Wer bei uns Unterschriften für seine politischen Anliegen sammelt, benutzt dazu immer öfters elektronische Online-Plattformen. Spontan gewachsene Gruppen sehen sich so in der Lage, manchmal etwas träge politische Parteien herauszufordern. Damit verändern sich politische Landschaften und Mehrheiten. Noch mehr Initiativen und Referenden? Ob dieser Trend Gutes verspricht?

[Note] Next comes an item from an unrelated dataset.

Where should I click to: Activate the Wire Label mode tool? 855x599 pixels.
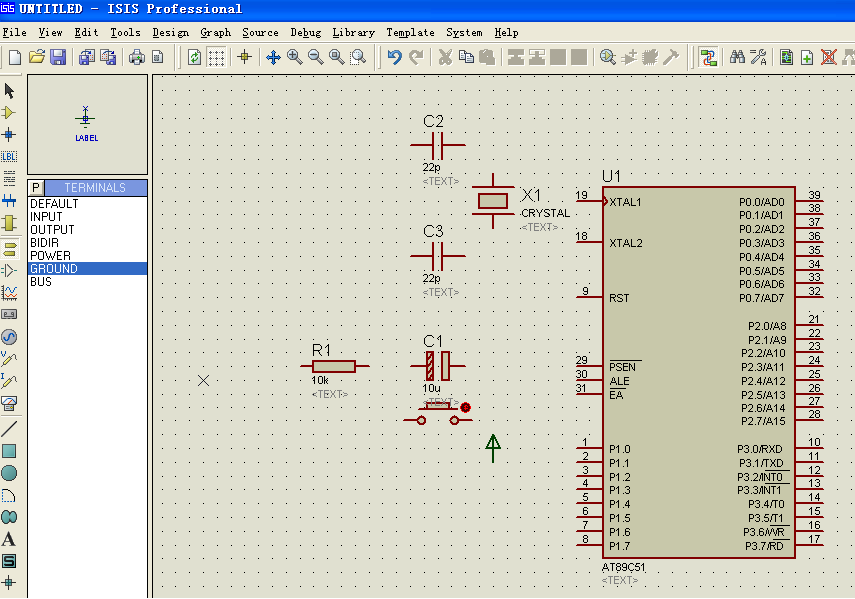(9, 157)
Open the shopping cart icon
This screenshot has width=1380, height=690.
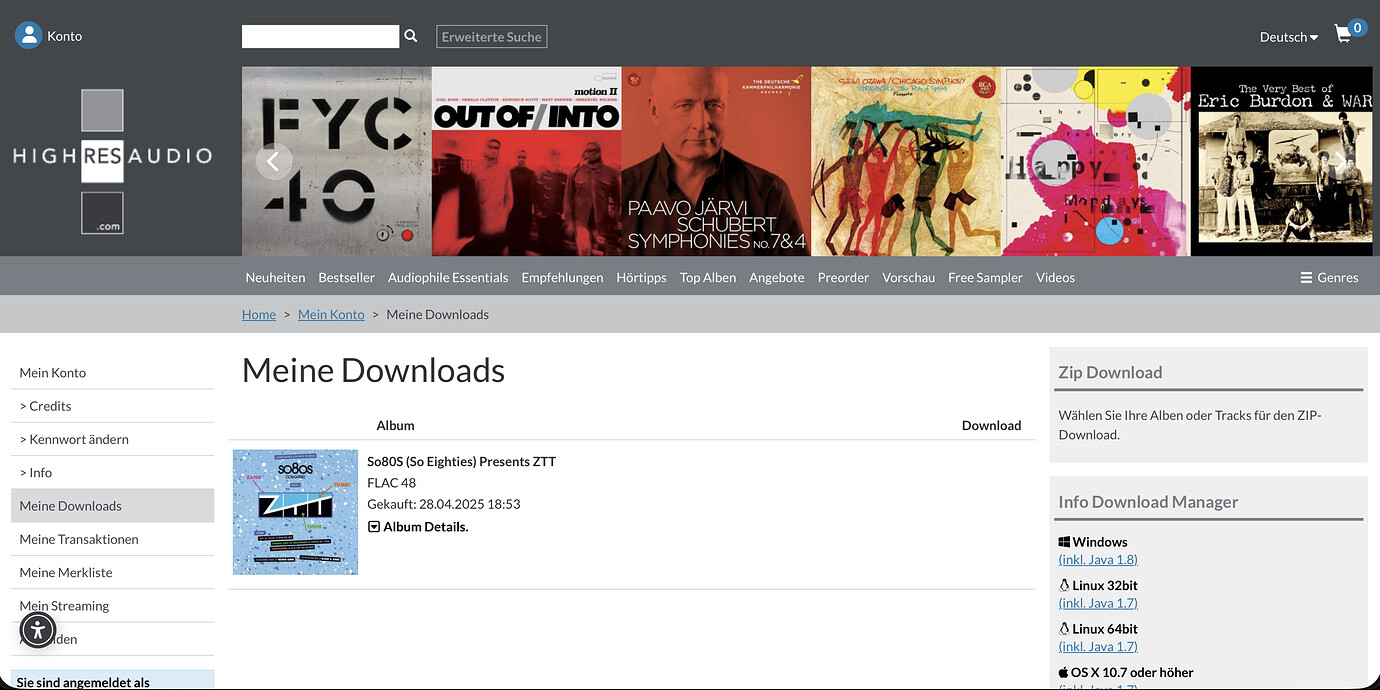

„Das Volk“ nimmt Gestalt an
Olivier Kessler und Marco Schäfer sind die Initianten der Online-Plattform „The People“. Über das Portal „We collect“ ist Daniel Graf aktiv und auch unter „Collectus“ werden neuerdings Unterschriften für politische Anliegen gesammelt. Diese Namen stehen wohl nicht zufällig an der Spitze einer rasanten Entwicklung. „Das Volk“ als Allerweltbegriff wird ja auch hierzulande schon seit Jahrzehnten in frappanter Unverfrorenheit dazu missbraucht, persönliche politische Anliegen als breit abgestützt zu legitimieren. „We collect the people“ („wir sammeln die Menschen“) – früher eine Aufgabe der politischen Parteien – gerät zusehends zu einem „Brutkasten der Demokratie“ (NZZ). Dabei wächst die Gefahr, dass sich finanzstarke Kreise noch mehr politischen Einfluss erkaufen.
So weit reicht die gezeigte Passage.